Data supplied:
####################
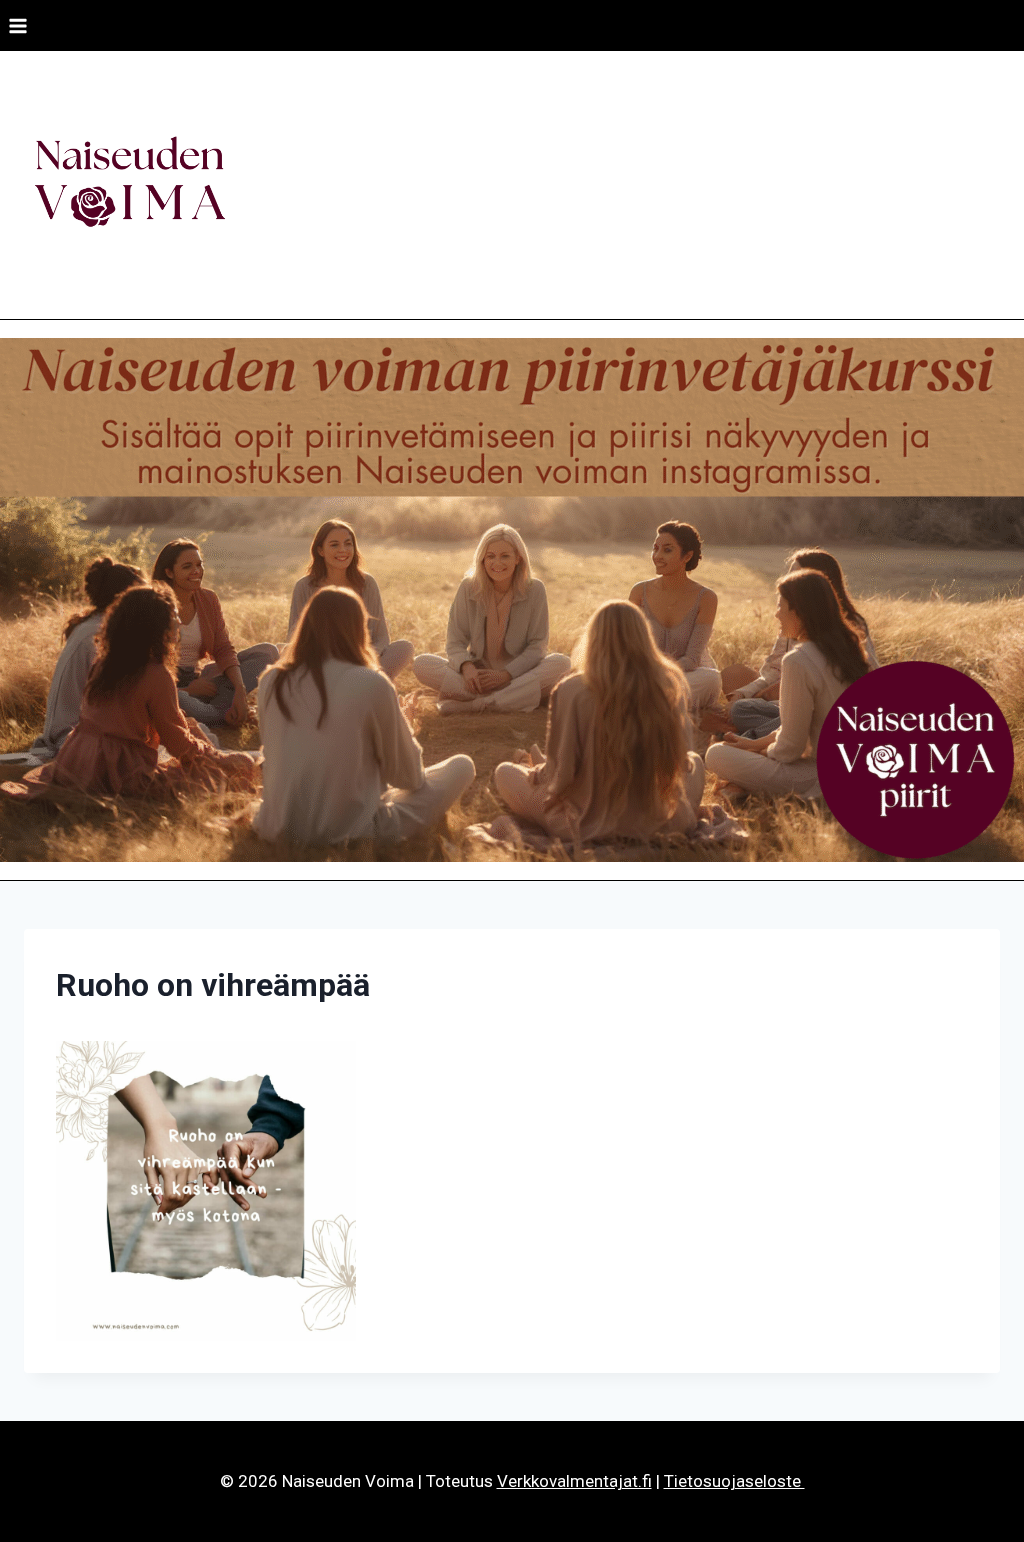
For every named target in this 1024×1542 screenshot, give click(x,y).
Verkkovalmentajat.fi (574, 1481)
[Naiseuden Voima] (129, 185)
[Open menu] (18, 25)
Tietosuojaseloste (734, 1481)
####################
Your instructions:
For the records above, give every line again exactly and skip the pictures.

Result:
For every named target in this 1024×1542 screenshot, give click(x,y).
Verkkovalmentajat.fi (574, 1481)
[Naiseuden Voima] (129, 185)
[Open menu] (18, 25)
Tietosuojaseloste (734, 1481)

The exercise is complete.